Collecting and reporting hospital infection data to federal health agencies takes more than five hours each day, at the expense of time needed to ensure that frontline healthcare personnel are adhering to basic infection prevention practices such as hand hygiene, according to a recent case study, presented on Saturday, June 27 at the 42nd Annual Conference of the Association for Professionals in Infection Control and Epidemiology (APIC).
Infection preventionists (IPs) play a critical role in the effort to eliminate healthcare-associated infections (HAIs), which strike one in 25 U.S. hospital patients. But many IPs, especially those in community hospitals, feel burdened by the time necessary to comply with the Centers for Medicare & Medicaid Services (CMS) reporting requirements—so much so that one IP decided to find out just how much time it takes.

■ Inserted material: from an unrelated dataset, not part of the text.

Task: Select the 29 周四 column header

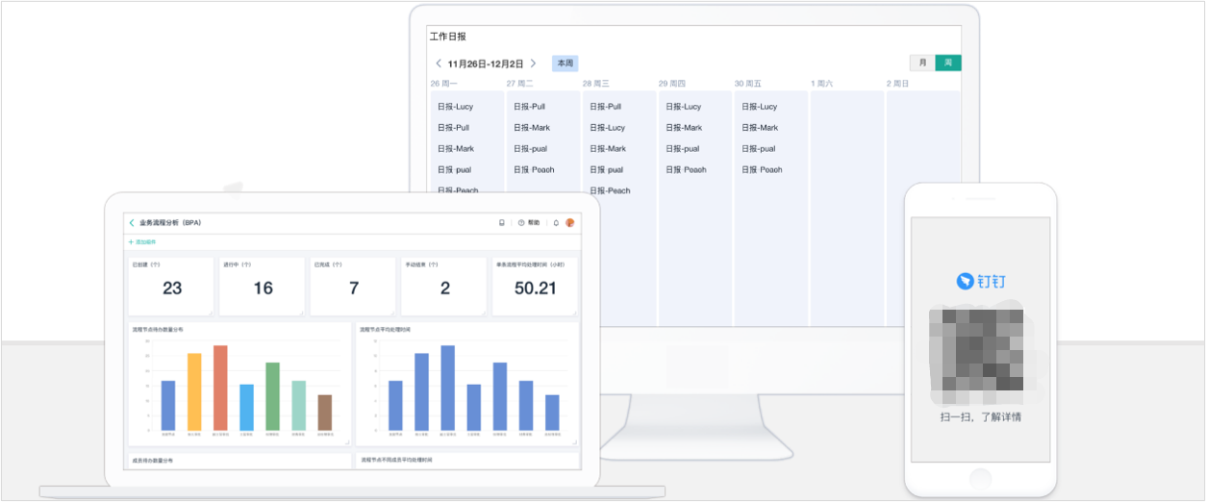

The answer: five hours and eight minutes a day of IP time, based on a five-day work week. That leaves little time to observe practices, go on rounds, lead safety drills, or answer questions about how to keep patients safe.
IPs at Robert Wood Johnson University Hospital Somerset tabulated the amount of time necessary to review lab data and complete reports for bloodstream infections, urinary tract infections, surgical site infections, MRSA infections, and Clostridium difficile infections to the Centers for Disease Control and Prevention’s National Healthcare Safety Network (NHSN). IPs at hospitals across the country are responsible for analyzing lab reports and reporting infection data to the NHSN database, which is used for Medicare payment determination by CMS.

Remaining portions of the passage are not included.